Parallelamente, 100 nuove piante sono state collocate nel giardino della scuola dell’infanzia e primaria del Plesso di Taverna, dove andranno a costituire una barriera naturale contro l’inquinamento atmosferico e acustico proveniente dalla strada adiacente, migliorando la qualità degli spazi educativi.
Il sindaco di Angri, Cosimo Ferraioli, ha sottolineato come l’intervento rappresenti un passo concreto verso una città più sostenibile: «Quella che era un’area degradata sta tornando a svolgere funzioni ecologiche fondamentali. Allo stesso tempo, la barriera verde nella scuola risponde all’esigenza di garantire ai bambini ambienti più salubri, dove la natura diventa parte integrante del percorso educativo».
Soddisfazione anche da parte di Antonio Ferraioli, Presidente e Amministratore Delegato di La Doria, che ha ribadito il legame dell’azienda con il territorio di Angri e l’impegno costante verso progetti di sostenibilità ambientale e sociale, in continuità con analoghe iniziative già realizzate in Campania negli anni precedenti.

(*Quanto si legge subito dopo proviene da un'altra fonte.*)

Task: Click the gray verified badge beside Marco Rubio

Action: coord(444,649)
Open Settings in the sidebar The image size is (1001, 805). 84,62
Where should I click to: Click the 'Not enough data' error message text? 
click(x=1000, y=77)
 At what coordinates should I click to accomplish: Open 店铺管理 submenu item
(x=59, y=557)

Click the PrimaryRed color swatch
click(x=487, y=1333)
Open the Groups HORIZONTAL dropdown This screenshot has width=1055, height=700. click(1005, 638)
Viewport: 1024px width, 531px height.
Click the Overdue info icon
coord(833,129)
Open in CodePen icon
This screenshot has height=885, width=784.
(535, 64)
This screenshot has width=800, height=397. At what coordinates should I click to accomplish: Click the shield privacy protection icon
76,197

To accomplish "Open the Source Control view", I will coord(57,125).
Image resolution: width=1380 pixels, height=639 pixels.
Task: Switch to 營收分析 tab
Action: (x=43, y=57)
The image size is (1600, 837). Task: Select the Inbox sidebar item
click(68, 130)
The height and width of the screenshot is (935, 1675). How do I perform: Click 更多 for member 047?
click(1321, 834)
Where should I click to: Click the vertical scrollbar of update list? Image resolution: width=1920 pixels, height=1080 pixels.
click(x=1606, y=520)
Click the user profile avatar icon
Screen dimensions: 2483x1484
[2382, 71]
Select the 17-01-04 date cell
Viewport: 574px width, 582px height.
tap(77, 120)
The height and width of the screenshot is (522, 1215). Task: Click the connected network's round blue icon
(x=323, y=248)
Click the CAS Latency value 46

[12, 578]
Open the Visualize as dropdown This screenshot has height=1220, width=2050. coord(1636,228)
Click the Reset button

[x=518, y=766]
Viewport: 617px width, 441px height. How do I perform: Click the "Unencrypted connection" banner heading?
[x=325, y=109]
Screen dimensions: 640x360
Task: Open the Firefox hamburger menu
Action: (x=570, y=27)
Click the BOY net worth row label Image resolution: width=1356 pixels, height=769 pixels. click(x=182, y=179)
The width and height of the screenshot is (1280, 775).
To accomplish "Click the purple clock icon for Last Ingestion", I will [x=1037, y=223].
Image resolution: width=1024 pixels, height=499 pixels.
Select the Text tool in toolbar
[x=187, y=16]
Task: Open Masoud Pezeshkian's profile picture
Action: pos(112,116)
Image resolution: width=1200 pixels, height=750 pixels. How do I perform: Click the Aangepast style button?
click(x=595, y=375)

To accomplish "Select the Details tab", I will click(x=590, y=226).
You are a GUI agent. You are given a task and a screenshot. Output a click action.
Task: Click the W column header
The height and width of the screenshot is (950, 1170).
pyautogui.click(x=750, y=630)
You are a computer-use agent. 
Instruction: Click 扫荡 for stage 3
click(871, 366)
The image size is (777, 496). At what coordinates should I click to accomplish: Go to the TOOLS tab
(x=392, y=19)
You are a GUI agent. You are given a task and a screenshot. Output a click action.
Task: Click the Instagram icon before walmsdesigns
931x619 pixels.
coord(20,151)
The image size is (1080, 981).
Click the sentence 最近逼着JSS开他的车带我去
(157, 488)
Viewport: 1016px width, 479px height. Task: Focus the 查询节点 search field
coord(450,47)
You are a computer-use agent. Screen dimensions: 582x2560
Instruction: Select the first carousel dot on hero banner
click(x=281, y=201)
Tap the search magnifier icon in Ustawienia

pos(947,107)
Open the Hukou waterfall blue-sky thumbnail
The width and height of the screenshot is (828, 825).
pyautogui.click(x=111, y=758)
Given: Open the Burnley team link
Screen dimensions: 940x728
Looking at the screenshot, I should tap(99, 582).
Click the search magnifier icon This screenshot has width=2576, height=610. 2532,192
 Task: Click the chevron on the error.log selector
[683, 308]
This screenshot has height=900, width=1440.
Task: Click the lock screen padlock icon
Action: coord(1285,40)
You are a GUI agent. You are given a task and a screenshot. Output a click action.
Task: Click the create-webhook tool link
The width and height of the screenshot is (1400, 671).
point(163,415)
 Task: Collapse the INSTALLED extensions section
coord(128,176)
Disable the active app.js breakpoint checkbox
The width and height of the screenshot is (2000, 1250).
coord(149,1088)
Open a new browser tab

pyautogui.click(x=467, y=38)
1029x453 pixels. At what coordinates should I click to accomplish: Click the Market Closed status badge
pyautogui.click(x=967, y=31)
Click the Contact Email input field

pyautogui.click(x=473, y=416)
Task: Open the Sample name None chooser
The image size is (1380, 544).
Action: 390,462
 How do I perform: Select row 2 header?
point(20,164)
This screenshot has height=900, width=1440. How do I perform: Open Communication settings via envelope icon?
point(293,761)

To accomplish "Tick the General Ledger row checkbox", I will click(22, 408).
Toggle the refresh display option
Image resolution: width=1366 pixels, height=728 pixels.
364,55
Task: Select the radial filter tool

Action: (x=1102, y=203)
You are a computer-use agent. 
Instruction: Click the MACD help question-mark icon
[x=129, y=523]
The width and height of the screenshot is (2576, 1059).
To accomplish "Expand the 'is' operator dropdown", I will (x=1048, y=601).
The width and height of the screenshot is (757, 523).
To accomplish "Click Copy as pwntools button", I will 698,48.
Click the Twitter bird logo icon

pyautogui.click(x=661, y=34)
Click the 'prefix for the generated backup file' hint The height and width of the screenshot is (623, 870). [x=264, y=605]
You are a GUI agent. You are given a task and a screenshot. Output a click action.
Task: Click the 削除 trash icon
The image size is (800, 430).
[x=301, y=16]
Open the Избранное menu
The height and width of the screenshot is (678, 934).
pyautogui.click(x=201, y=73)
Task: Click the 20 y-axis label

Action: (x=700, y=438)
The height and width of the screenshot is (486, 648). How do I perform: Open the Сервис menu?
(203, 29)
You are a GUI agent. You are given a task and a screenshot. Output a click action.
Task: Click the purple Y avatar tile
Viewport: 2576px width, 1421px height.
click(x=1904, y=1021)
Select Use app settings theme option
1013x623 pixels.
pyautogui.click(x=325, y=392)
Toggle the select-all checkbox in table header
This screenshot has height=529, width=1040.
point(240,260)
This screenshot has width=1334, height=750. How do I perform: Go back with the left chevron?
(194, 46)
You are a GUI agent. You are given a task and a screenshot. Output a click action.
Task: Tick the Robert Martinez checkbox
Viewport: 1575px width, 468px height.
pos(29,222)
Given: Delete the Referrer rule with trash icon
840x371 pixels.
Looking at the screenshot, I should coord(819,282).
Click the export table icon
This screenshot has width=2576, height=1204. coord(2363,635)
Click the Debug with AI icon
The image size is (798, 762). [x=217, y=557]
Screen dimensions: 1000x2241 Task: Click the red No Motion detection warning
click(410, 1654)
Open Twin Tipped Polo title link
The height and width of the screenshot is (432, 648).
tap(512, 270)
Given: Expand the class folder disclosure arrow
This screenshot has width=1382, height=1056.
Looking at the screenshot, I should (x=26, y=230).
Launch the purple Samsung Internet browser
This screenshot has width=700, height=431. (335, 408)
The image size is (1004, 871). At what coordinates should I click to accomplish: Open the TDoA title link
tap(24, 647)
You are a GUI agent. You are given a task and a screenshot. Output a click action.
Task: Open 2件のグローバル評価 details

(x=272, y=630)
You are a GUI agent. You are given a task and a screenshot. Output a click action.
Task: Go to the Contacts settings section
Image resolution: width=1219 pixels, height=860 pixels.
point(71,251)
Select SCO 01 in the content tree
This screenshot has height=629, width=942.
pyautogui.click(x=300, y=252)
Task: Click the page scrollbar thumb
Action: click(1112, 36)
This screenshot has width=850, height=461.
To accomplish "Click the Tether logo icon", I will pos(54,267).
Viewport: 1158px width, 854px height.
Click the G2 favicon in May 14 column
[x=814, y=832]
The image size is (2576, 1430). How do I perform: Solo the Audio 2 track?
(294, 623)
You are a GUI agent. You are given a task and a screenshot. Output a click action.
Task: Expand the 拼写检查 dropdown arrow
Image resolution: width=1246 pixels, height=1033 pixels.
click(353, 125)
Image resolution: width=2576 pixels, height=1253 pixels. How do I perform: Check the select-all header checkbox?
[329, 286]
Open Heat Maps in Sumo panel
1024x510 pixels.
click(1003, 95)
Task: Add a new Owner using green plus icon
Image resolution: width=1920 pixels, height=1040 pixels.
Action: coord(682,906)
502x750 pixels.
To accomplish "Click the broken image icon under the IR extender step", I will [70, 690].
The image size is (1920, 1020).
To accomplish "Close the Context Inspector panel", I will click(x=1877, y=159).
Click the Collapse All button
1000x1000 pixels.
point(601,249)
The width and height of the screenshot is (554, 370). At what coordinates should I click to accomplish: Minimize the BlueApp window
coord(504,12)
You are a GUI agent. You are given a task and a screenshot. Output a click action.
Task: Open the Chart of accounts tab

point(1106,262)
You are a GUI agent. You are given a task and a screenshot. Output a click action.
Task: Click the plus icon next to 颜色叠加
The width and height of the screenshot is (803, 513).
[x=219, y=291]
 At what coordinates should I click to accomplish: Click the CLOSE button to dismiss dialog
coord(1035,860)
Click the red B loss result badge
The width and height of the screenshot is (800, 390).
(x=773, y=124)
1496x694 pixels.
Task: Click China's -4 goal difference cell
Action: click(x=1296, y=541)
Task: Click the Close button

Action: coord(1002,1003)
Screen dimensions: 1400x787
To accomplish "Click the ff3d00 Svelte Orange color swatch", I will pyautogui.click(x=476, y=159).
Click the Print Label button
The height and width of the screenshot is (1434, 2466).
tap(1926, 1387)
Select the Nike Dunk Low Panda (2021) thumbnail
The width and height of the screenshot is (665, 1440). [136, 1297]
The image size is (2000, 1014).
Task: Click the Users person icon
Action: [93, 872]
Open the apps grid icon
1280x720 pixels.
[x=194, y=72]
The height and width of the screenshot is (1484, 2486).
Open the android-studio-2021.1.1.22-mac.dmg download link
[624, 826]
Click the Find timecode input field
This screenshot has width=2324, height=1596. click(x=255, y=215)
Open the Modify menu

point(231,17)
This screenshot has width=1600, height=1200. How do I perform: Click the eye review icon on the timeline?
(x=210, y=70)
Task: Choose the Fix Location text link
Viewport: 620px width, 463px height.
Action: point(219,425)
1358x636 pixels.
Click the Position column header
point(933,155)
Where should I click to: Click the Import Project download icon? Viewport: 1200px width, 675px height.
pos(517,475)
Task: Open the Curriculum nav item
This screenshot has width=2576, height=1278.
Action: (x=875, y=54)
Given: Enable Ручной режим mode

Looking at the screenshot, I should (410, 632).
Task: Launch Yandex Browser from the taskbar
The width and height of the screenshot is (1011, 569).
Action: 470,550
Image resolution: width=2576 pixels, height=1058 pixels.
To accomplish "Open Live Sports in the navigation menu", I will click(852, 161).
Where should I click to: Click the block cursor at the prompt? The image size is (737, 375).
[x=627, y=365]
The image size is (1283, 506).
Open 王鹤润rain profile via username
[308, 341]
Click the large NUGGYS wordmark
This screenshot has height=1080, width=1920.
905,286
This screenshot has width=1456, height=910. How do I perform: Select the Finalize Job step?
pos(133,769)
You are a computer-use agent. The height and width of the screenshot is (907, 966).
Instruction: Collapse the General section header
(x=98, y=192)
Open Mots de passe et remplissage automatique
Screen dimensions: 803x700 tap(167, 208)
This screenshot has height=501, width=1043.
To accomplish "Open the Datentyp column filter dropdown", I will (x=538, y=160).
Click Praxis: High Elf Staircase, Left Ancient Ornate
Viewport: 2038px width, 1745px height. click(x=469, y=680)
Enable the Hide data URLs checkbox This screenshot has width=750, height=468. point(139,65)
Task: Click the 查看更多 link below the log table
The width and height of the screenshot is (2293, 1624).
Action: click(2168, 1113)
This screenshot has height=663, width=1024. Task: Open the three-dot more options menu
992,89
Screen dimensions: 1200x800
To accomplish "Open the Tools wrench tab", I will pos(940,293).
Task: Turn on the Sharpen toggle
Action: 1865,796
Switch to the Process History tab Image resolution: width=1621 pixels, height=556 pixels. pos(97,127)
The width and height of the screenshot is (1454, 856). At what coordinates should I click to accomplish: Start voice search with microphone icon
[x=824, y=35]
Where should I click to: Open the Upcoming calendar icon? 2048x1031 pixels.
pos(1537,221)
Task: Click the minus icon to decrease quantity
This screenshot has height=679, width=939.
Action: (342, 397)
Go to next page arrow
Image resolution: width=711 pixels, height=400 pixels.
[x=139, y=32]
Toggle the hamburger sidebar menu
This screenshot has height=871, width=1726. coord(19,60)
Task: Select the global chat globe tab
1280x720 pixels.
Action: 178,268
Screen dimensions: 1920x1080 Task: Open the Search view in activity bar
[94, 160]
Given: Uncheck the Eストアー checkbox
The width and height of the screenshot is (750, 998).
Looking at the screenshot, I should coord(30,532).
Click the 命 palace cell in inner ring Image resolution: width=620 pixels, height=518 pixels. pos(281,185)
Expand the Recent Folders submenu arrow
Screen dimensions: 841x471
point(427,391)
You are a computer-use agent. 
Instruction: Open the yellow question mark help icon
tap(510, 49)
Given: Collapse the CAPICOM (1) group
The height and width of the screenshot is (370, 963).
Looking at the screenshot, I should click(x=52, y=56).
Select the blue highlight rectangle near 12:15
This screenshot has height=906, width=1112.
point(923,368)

Per AzzeroCO₂, come evidenziato dall’amministratore delegato Sandro Scollato, l’intervento rappresenta la ricostruzione di un capitale naturale destinato a crescere nel tempo, mentre Legambiente Angri, attraverso il presidente Salvatore Abate, ha rimarcato il valore della coprogettazione come strumento essenziale per contrastare il degrado e promuovere uno sviluppo territoriale consapevole. Il progetto si configura così come un investimento duraturo sulla qualità ambientale e sulla vivibilità urbana, con benefici destinati a riflettersi nel tempo sull’intera comunità angrese.